A compound that only has nonpolar covalent bonds will be made up of nonpolar molecules. These types of compounds are characterized by having low boiling and melting points compared to metals and ionic compounds (some are even gases at room temperature), they are insoluble in water and are poor conductors of heat and electricity.
5. They can form solid, liquid or gaseous compounds at room temperature.
Because nonpolar covalently bonded compounds can have low but highly varied boiling and melting points, some of them are gases at room temperature (such as hydrogen, H 2 , and nitrogen, N 2 , for example), others They are liquid (such as bromine, Br 2 ), while others are solid (such as naphthalene, C 10 H 8 ).
6. They have relatively low binding energies.
Compared to ionic bonds, nonpolar covalent bonds are easier to break as they have lower bond energy.

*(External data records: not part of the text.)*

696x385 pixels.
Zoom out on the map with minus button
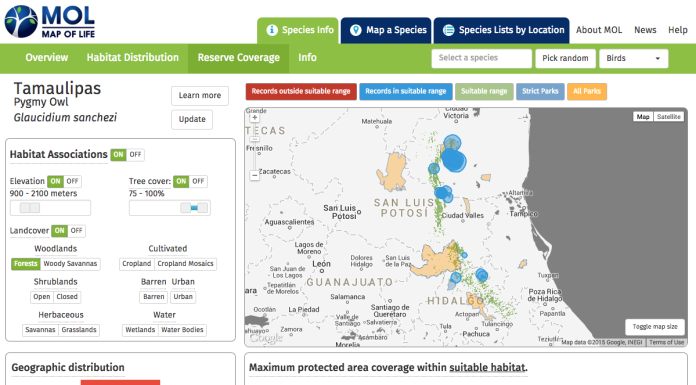coord(254,175)
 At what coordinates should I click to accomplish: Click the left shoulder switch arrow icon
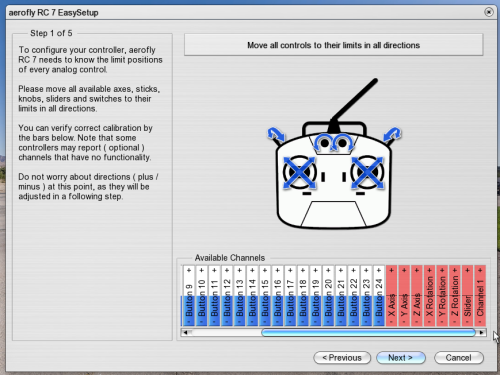276,134
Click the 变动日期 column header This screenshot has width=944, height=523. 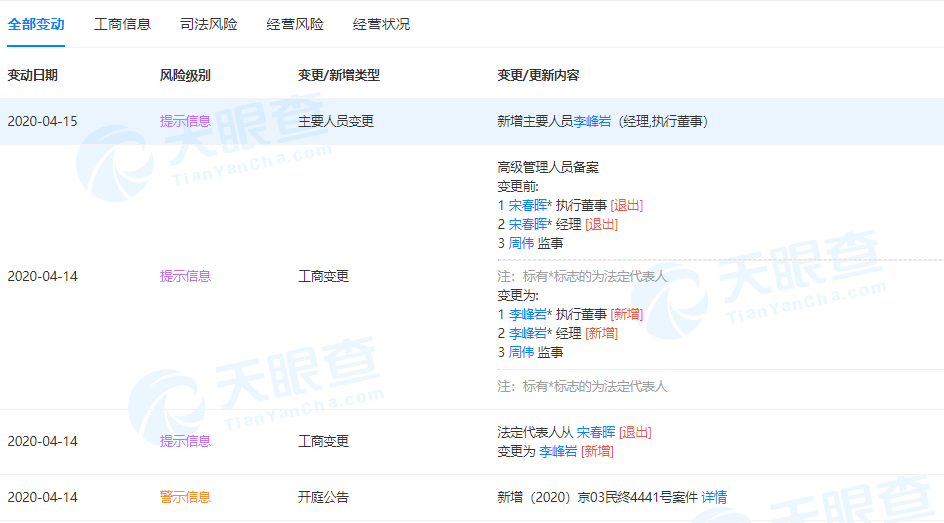point(33,75)
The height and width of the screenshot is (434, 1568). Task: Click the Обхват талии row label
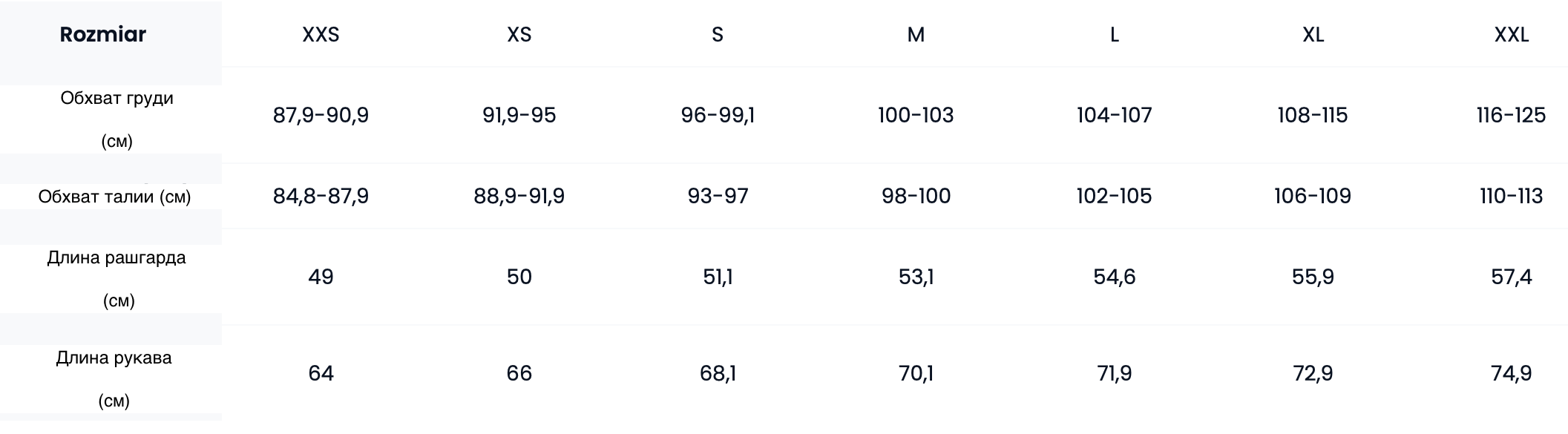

This means that less energy must be used to break a nonpolar covalent bond than an ionic bond.
Examples of nonpolar covalent bonds
HH bond in the hydrogen molecule (H 2 )
In the hydrogen molecule, H 2 , two hydrogen atoms share their single valence electrons to form a single covalent bond.
Since both atoms are equal, the difference in electronegativities between the two will be zero, so this bond is a nonpolar covalent bond.
FF bond in the fluorine molecule (F 2 )
This example highlights the fact that the electronegativity of an atom does not matter, but the difference in electronegativities of the two atoms that form a bond to know if the bond will be nonpolar covalent or not.
Fluorine is the most electronegative element in the periodic table, so it tends to strip electrons from the other elements to form polar or ionic bonds.
However, when a fluorine atom binds to another equal to it, neither of them can remove the electrons from the other (there is no difference in electronegativity), so they have no choice but to share them equally and form, thus, a nonpolar covalent bond.
The OO bonds in the ozone molecule (O 3 )
As in the case of the fluorine molecule, oxygen is also a very electronegative element. However, by forming bonds with other oxygen atoms, it forms nonpolar covalent bonds. Such is the case with the ozone molecule.
In this case, the central oxygen atom is linked to two other oxygen atoms by means of nonpolar or nonpolar covalent bonds.
NN bond in the nitrogen molecule (N 2 )
The nitrogen molecule contains a nonpolar covalent bond, in which each nitrogen atom shares its three unpaired valence electrons with the other.
For this reason, both atoms share a total of three pairs of electrons, thus forming a triple covalent bond.
CH bonds in the methane molecule (CH 4 )
Methane is an example of a nonpolar covalent bond formed between atoms of different elements, in this case carbon and hydrogen.
The electronegativity difference between the two elements is 0.4 which places this bond right on the border between nonpolar and polar bonds.
C = C bond in the ethylene molecule (C 2 H 4 )
The ethylene molecule, also called ethene, has a total of five bonds. Four CH bonds and one C = C double bond. In both cases, the bonds correspond to nonpolar or nonpolar covalent bonds.